Business, who is always the ultimate supplier and customer of the data internally, has the most intimate understanding of the impact of data. They also have the biggest influence on data quality since they operate, specify or otherwise assume data quality requirements.


So, who owns data?


Does Business or IT own the data? Is it the supplier or the customer of the data? To answer this question, we need to clarify what we mean by ownership. Is it the accountability? exclusivity on making decisions? Well - it depends. It depends on how you choose to define the scope of responsibilities within a data management framework.


Instead of looking at that topic, let’s list what kind of data management roles may exist. This then feeds into how we look at the vision for data management across an organization. Data Management roles may include: A Data Governance Council, Functional Data Governance Boards, Data Sponsors, Data Owners, Data Governors, Data Custodians, Data Stewards and Subject Matter Experts. Without going into further details on what these roles may mean, one thing should be clear: data is everyone’s problem – not just one person or area.


What we advocate then, is that like everything else, when there is more than one person who (should) care, conversation is the key to reach clarity and agreement. These roles are then assigned to existing stakeholders within the organization, depending on how they need to interact with the data. For example, IT may be the custodian of business data and the owner of data relating to the business of IT. While business, customers, data management, architecture, integration, development and support – all have something to say about data – they take a different view on sometimes the very same concerns. The overlap of scope in these disciplines simply means that we need to understand each other’s priorities and agree on what needs to be done, and on who does what.


Data management


This is arguably a relatively new discipline that looks at what is required to ensure that data is efficiently and effectively looked after as any other business asset. Finance is looked after by Finance, risk by Risk Management, and data by Data Management. The same way these areas depend and affect one another, so does Data Management.

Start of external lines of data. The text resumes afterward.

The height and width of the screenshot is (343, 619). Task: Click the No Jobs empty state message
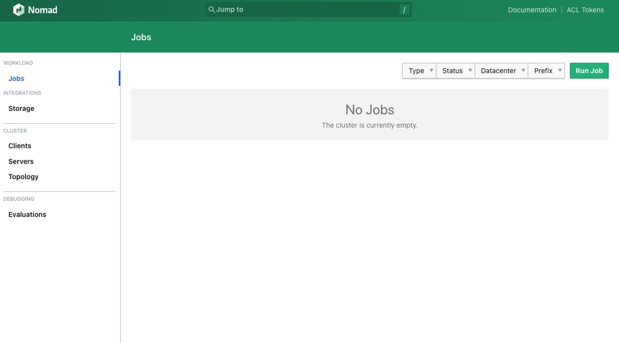click(x=369, y=110)
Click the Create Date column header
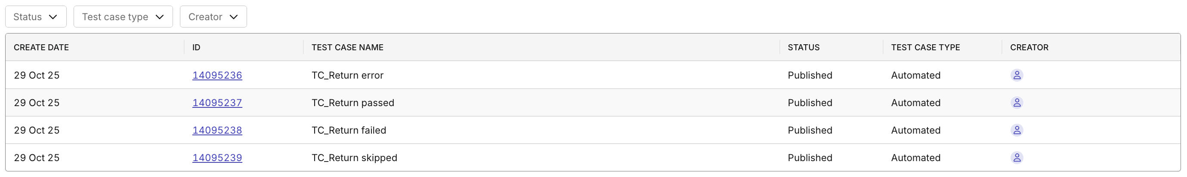 coord(41,47)
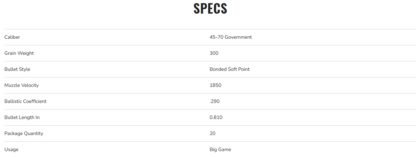The image size is (420, 157).
Task: Click the word 'Coefficient' in the label
Action: click(x=35, y=101)
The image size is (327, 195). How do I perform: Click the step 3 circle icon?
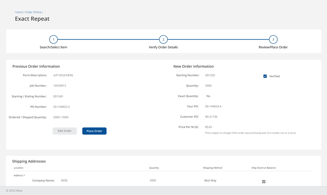pyautogui.click(x=273, y=39)
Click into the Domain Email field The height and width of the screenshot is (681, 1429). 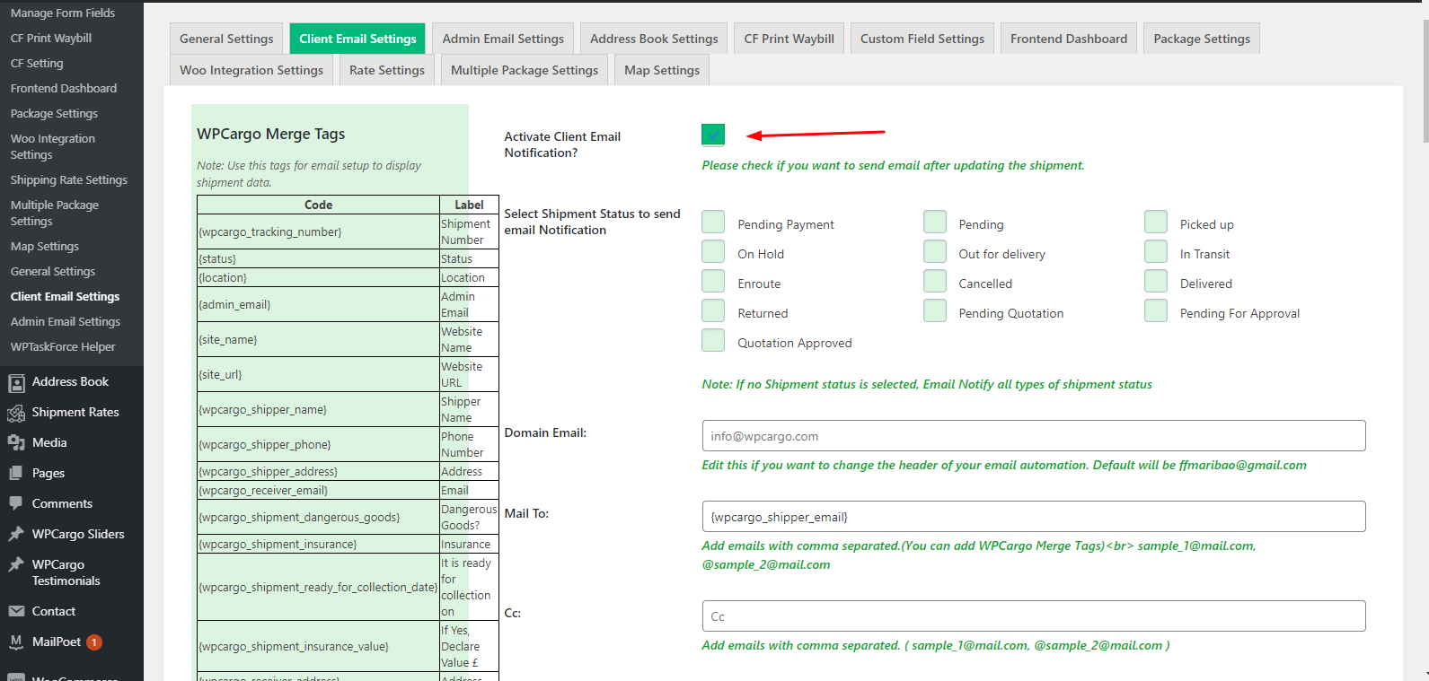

Here is what is in scope for Data Management: governance, data architecture, data development, data operations, data security, reference and master data, data warehousing and business intelligence, content management, meta-data management and data quality. (These grouping of functions are defined in the DAMA DMBOK).


There are other (similar) approaches and players in the thought leadership on data management. Some examples include The IBM infogovcommunity.com and the EDMCouncil


What does all this mean?


The impact of data issues is evident in everything from project work to production support. There are undoubtedly numerous examples of poor visibility on the meaning of data; issues relating to gaps in data quality criteria; and costs and risks associated to impaired data management practices. Reflecting on, and discussing the type of impact data has on business – will allow you to qualify and quantify data issues and data limitations / opportunities.


The single most important requirement is to create a cultural change which would shift the minds of everyone to realize that data optimization is not a side-effect of technical requirements, but rather a strategic enabler. It opens the door for better cost management and for identifying opportunities for business resilience and growth.


So, what can YOU do today?


Talk to people in your organization about how they can save money by driving clarity on data quality – both in order to help them better understand how they are being impacted by data, as well as to identify costs, risks and opportunities around optimizing data as an asset.